§ **Entries supplied**
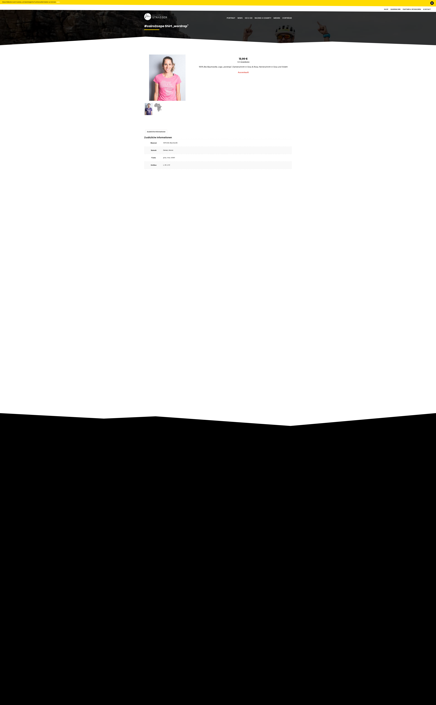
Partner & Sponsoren (412, 9)
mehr (58, 2)
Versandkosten (244, 62)
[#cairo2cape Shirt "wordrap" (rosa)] (167, 82)
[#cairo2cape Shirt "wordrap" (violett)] (149, 109)
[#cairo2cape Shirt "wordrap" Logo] (158, 107)
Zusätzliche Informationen (156, 131)
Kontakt (427, 9)
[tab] (156, 132)
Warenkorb (395, 9)
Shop (386, 9)
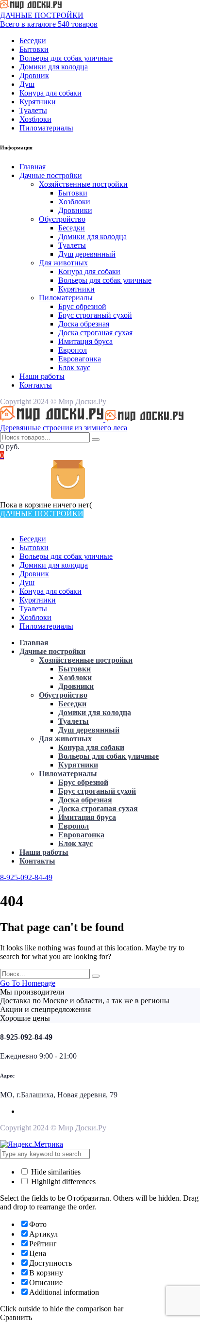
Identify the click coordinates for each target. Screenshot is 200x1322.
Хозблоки (35, 119)
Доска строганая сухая (95, 332)
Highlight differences (62, 1181)
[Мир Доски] (31, 6)
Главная (32, 167)
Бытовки (34, 49)
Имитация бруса (85, 341)
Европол (72, 350)
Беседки (32, 40)
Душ (26, 84)
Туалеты (33, 110)
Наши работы (42, 376)
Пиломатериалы (46, 128)
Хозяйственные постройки (83, 184)
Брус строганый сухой (95, 315)
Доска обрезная (83, 324)
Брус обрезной (82, 306)
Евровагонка (79, 359)
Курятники (37, 102)
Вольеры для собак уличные (66, 58)
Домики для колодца (53, 67)
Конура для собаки (50, 93)
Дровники (75, 210)
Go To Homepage (27, 983)
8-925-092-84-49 (26, 877)
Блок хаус (74, 367)
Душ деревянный (87, 254)
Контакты (35, 385)
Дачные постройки (50, 175)
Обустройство (62, 219)
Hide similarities (55, 1172)
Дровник (34, 75)
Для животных (63, 263)
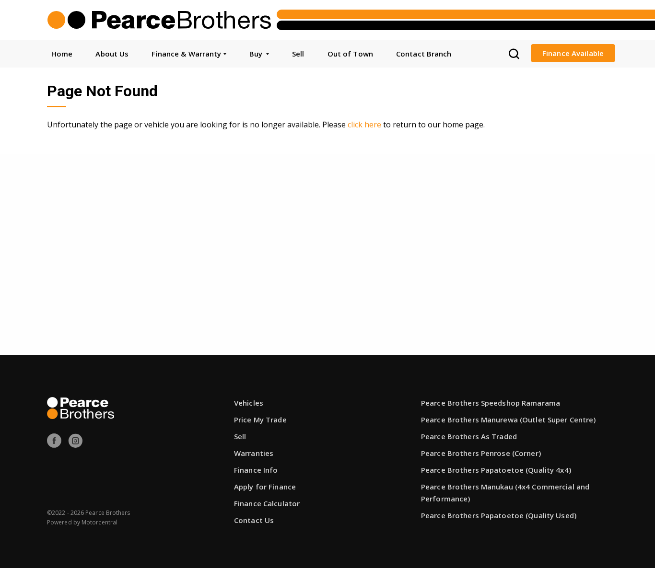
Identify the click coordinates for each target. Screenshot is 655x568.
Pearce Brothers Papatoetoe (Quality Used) (498, 515)
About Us (112, 53)
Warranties (253, 453)
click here (364, 124)
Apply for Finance (265, 486)
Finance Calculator (267, 503)
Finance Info (256, 470)
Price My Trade (260, 419)
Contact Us (254, 520)
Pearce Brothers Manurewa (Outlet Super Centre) (508, 419)
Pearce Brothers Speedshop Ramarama (490, 403)
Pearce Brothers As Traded (469, 436)
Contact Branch (424, 53)
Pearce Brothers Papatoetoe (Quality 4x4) (496, 470)
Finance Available (573, 53)
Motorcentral (99, 522)
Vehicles (248, 403)
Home (61, 53)
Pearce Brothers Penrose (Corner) (481, 453)
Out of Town (350, 53)
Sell (298, 53)
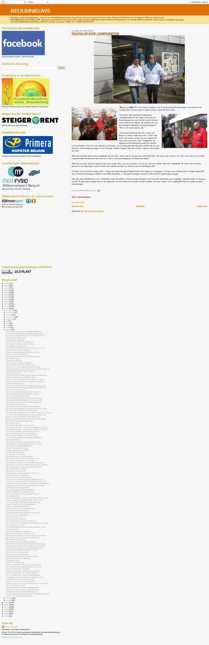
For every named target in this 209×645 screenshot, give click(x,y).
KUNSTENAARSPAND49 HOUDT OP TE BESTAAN (24, 400)
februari (9, 598)
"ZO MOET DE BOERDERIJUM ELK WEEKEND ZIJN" (25, 479)
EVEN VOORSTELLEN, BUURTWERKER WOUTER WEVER (27, 583)
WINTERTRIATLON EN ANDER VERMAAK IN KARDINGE (26, 544)
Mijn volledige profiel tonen (12, 637)
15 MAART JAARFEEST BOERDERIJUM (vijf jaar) (23, 571)
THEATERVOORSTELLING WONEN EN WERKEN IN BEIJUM (27, 369)
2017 (6, 302)
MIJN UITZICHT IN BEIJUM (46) (17, 552)
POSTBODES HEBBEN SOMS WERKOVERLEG (23, 431)
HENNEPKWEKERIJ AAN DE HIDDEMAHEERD (22, 588)
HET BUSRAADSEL (12, 440)
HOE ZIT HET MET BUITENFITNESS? (19, 596)
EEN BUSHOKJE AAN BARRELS (17, 475)
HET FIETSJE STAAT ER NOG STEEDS (20, 344)
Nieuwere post (77, 206)
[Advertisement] (14, 223)
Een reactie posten (78, 202)
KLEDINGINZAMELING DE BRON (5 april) (20, 377)
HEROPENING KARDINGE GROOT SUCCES (22, 550)
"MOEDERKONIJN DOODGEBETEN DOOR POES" (24, 444)
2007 (6, 616)
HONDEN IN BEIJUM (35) (15, 383)
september (10, 317)
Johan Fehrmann (11, 627)
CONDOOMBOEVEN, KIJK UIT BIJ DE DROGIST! (23, 356)
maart (8, 329)
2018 (6, 299)
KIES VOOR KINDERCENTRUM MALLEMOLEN (22, 494)
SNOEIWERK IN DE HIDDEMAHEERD (19, 456)
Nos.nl (125, 107)
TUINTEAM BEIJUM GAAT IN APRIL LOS (20, 365)
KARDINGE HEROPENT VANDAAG (18, 558)
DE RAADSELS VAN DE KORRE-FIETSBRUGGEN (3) (25, 577)
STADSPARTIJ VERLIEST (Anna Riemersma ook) (23, 442)
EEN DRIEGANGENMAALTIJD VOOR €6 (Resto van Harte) (26, 408)
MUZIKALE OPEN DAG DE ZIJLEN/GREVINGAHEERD (25, 486)
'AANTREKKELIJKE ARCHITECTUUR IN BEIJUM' (23, 406)
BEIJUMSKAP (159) (12, 561)
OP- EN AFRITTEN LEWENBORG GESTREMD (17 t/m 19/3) (27, 523)
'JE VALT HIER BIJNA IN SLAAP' (17, 448)
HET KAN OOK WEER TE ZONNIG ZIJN (20, 342)
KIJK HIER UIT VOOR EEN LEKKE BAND (20, 461)
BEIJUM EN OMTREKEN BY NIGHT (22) (20, 533)
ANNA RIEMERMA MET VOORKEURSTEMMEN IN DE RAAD (27, 429)
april (7, 327)
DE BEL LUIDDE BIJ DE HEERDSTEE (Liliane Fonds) (24, 500)
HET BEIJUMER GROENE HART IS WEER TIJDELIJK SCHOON (28, 413)
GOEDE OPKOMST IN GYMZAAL (17, 450)
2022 (6, 290)
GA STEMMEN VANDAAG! (15, 452)
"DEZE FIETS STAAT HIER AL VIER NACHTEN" (22, 590)
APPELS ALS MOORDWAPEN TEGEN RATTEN (22, 352)
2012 (6, 605)
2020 (6, 295)
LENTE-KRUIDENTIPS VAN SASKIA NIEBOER (22, 573)
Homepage (140, 206)
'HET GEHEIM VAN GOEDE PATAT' (18, 396)
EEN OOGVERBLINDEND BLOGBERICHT (21, 490)
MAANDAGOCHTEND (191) (15, 540)
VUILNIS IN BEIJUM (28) (14, 517)
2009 (6, 611)
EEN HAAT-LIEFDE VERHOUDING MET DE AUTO (23, 392)
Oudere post (202, 206)
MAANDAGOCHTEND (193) (15, 404)
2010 (6, 609)
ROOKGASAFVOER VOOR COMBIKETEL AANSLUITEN (25, 386)
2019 (6, 297)
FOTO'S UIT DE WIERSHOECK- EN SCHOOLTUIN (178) (26, 415)
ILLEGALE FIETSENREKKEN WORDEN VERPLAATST (25, 334)
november (10, 312)
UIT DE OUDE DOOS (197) (15, 390)
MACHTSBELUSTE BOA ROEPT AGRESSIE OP (22, 538)
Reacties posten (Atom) (94, 211)
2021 (6, 292)
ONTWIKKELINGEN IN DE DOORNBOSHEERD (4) (24, 402)
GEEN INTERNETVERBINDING (17, 515)
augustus (9, 319)
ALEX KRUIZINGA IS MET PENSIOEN (19, 363)
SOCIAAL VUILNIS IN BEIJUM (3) (17, 554)
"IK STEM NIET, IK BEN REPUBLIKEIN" (19, 446)
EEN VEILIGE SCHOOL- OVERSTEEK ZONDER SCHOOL (26, 427)
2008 (6, 614)
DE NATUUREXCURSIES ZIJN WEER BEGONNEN (24, 438)
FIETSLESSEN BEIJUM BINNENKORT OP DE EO (23, 567)
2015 (6, 306)
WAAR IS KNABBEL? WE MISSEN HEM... (20, 492)
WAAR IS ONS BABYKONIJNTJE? (18, 506)
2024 (6, 286)
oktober (9, 315)
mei (7, 325)
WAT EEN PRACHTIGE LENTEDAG (18, 350)
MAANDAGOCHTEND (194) (15, 338)
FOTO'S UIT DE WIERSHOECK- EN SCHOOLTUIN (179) (26, 348)
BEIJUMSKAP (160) (12, 496)
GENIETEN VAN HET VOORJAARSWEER (20, 504)
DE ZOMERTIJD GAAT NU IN (16, 346)
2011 (6, 607)
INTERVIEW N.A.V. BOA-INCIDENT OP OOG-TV (23, 473)
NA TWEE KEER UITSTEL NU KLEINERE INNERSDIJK (25, 463)
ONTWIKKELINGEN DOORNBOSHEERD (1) (21, 592)
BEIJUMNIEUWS (30, 11)
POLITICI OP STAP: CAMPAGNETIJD (95, 33)
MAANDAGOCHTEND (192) (15, 471)
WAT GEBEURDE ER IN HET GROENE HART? (22, 556)
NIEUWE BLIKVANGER (14, 361)
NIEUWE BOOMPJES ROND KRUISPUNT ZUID (23, 458)
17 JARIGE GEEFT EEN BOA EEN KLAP (20, 579)
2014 (6, 308)
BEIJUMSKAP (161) (12, 423)
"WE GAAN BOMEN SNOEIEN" (17, 469)
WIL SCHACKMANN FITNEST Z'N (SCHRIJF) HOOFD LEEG (27, 498)
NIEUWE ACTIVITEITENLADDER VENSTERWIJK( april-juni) (26, 465)
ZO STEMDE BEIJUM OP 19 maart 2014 (20, 425)
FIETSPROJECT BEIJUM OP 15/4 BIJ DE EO (22, 435)
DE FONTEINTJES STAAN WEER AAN (19, 421)
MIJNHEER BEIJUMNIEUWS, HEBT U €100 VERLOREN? (26, 419)
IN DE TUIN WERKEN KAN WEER (18, 569)
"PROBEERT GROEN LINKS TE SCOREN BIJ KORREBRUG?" (28, 483)
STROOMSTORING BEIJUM (16, 519)
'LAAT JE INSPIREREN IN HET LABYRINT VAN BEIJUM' (25, 381)
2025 (6, 283)
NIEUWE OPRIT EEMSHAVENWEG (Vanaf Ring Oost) (24, 379)
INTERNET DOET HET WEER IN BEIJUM (20, 508)
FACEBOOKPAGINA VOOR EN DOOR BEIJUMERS (24, 398)
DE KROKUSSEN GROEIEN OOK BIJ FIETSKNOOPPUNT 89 (27, 594)
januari (8, 600)
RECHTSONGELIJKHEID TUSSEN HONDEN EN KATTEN (26, 535)
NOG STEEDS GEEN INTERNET (17, 510)
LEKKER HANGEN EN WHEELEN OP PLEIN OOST (24, 565)
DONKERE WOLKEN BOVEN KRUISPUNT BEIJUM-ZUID (26, 388)
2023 (6, 288)
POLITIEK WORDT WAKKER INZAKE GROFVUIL (23, 502)
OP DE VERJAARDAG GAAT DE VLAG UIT (21, 521)
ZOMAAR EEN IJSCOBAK (15, 340)
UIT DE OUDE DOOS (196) (15, 454)
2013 (6, 602)
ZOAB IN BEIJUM (12, 529)
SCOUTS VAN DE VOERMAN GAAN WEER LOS (23, 417)
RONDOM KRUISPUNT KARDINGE (18, 531)
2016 (6, 304)
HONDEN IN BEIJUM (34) (15, 563)
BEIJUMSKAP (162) (12, 358)
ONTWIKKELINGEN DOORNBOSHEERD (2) (21, 542)
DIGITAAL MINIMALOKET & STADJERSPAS (21, 434)
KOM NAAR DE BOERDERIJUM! (17, 488)
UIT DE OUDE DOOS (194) (15, 585)
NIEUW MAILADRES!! (13, 373)
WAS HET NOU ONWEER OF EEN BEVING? (21, 410)
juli (7, 321)
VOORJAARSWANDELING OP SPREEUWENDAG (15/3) (26, 527)
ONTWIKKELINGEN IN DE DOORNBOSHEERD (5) (24, 331)
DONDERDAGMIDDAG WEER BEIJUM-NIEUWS (23, 513)
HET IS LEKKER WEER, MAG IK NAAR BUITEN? (23, 575)
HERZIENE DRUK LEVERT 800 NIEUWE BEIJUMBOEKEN (26, 375)
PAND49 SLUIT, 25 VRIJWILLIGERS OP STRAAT (23, 367)
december (10, 310)
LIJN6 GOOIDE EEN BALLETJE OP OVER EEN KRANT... (26, 336)
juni (7, 323)
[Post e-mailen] (98, 190)
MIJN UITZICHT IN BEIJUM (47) (17, 354)
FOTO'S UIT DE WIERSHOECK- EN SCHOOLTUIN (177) (26, 481)
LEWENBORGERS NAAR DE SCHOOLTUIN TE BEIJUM (25, 546)
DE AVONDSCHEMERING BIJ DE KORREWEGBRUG (25, 548)
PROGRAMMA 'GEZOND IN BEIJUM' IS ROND (22, 394)
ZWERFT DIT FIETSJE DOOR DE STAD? (20, 581)
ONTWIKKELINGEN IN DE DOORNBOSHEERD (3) (24, 467)
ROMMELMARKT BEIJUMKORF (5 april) (20, 371)
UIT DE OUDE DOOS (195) (15, 525)
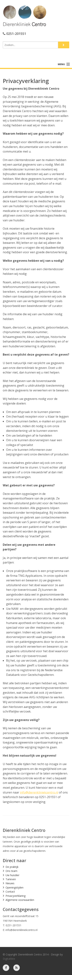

§ **Goal**
Retype the listing verbatim from its first line through the line containing "Дровники (75, 210)", including that line. Leave out the pictures.

§ **Correct result**
Partner & Sponsoren (412, 9)
mehr (58, 2)
Versandkosten (244, 62)
[#cairo2cape Shirt "wordrap" (rosa)] (167, 82)
[#cairo2cape Shirt "wordrap" (violett)] (149, 109)
[#cairo2cape Shirt "wordrap" Logo] (158, 107)
Zusätzliche Informationen (156, 131)
Kontakt (427, 9)
[tab] (156, 132)
Warenkorb (395, 9)
Shop (386, 9)
Identify the click coordinates for each target. Screenshot is 200x1322.
Хозблоки (35, 119)
Доска строганая сухая (95, 332)
Highlight differences (62, 1181)
[Мир Доски] (31, 6)
Главная (32, 167)
Бытовки (34, 49)
Имитация бруса (85, 341)
Европол (72, 350)
Беседки (32, 40)
Душ (26, 84)
Туалеты (33, 110)
Наши работы (42, 376)
Пиломатериалы (46, 128)
Хозяйственные постройки (83, 184)
Брус строганый сухой (95, 315)
Доска обрезная (83, 324)
Брус обрезной (82, 306)
Евровагонка (79, 359)
Курятники (37, 102)
Вольеры для собак уличные (66, 58)
Домики для колодца (53, 67)
Конура для собаки (50, 93)
Дровники (75, 210)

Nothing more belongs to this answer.